But the Sterling saga is a clarion call to not only challenge the last structures of racism and intolerance that are refusing to melt away, but to work to ensure that diversity is part of our everyday lives.

It was just last week that the U.S. Supreme Court further cemented an anti-affirmative action decision that will adversely impact the number of African Americans enrolling in Michigan colleges. Michigan State University, for instance, has a 5 percent enrollment for Black students, compared to 10 percent before the fall of affirmative action.

The University of Michigan recently reached an agreement with the Black Student Union to address diversity concerns because its Black enrollment is also down after affirmative action was gutted by a 2006 dubious ballot referendum called the Michigan Civil Rights Initiative.

But race still matters, even if old rich men like Sterling don’t think so. Given how he feels about African Americans, we shouldn’t be surprised if old dragons like him celebrated any effort to deny Blacks enrollment at universities across the country.

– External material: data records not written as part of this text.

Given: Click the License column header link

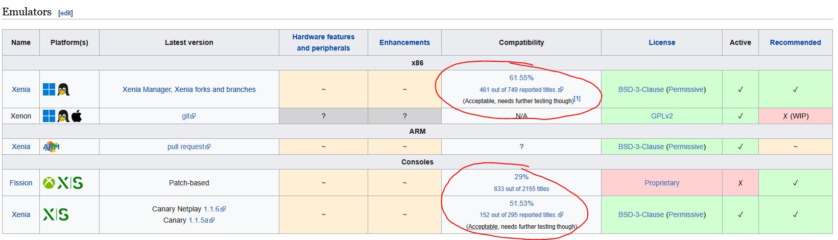Looking at the screenshot, I should pos(662,42).
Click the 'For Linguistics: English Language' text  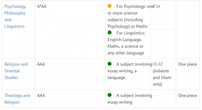[x=127, y=43]
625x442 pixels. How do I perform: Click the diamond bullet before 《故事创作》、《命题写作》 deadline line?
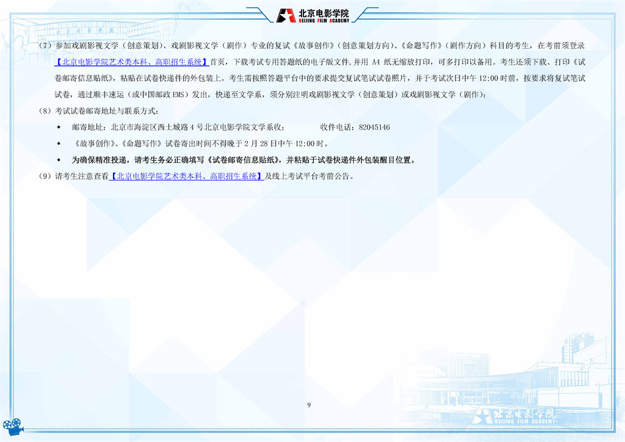[59, 144]
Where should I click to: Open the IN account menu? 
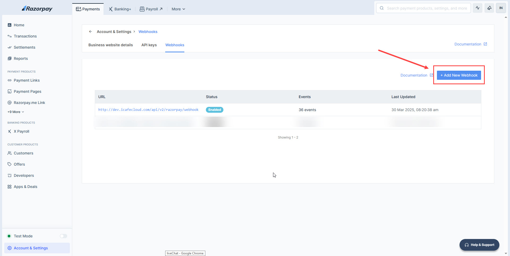pos(501,8)
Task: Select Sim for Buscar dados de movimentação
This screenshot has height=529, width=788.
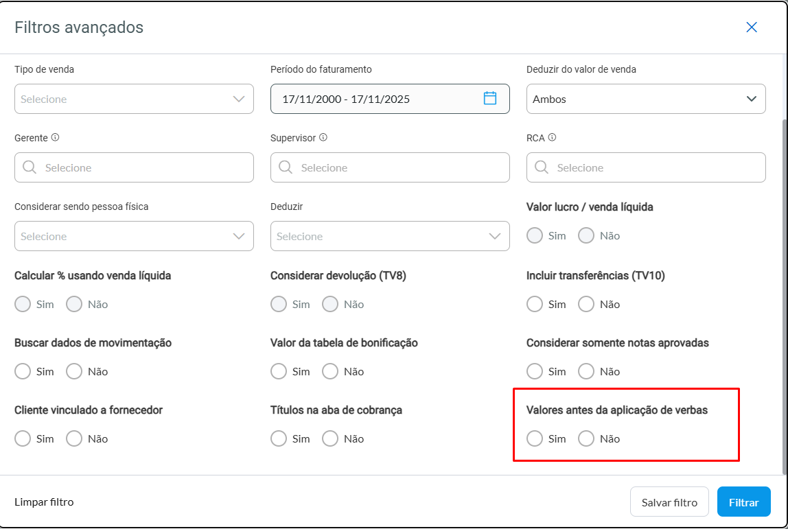Action: point(23,371)
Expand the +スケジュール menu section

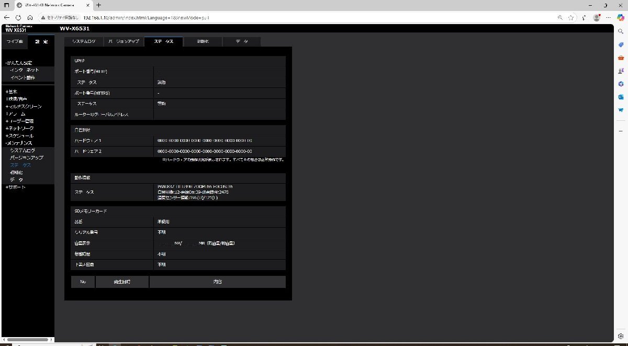coord(20,136)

His private denunciation of morality, dismissing the universal principle of right and wrong in the conversation with his girlfriend really uncovers the nakedness of Sterling’s moral turpitude.

As he reflects on the coming days what his legacy will be, I recommend that Sterling spend some time reading the powerful and incisive dissenting opinion of Supreme Court Justice Sonia Sotomayor regarding affirmative action and about why we can’t pretend as if race is just a footnote in the continuously evolving landscape where diversity is central to the future of our society.

Beyond Donald Sterling, the question remains: How much of America still represents his racist views and his moral turpitude?

How much of America still believes there is no right or wrong, and that the nation should remain as it had been since its founding?

How much of America believes that Blacks and other minorities should not be guaranteed “the right to life, liberty and the pursuit of happiness”?

Well, we now know that if Sterling was to write the opening words of the Declaration of Independence that says, “We hold these truths to be self-evident that all men are created equal…,” he would write the opposite.

Thank goodness, he did not.

But we saw how Sterling’s views were reflected in the extreme opposition that greeted President Obama when he first occupied the White House.

We witnessed with unbelievable eyes how some prominent hypocritical religious leaders went on national television and claimed the president was a Muslim, when none of the 43 presidents before him ever faced that kind of hatred and public humiliation, masking as policy difference or perceived apprehension of the Obama presidency.

It won’t be a surprise if Sterling sees Obama in the same light. But men like Sterling are chameleonic. They change temporary to fit the climate. If the tapes had not busted him, he was on his way to receiving a lifetime achievement award from the Los Angeles NAACP, which received so many checks from his foundation.

If the late Democratic Senator Robert Byrd can change from being a member of the Ku Klux Klan to a voice of conscience and morality in Congress, Sterling’s redemption is also possible. But only if he wants to change.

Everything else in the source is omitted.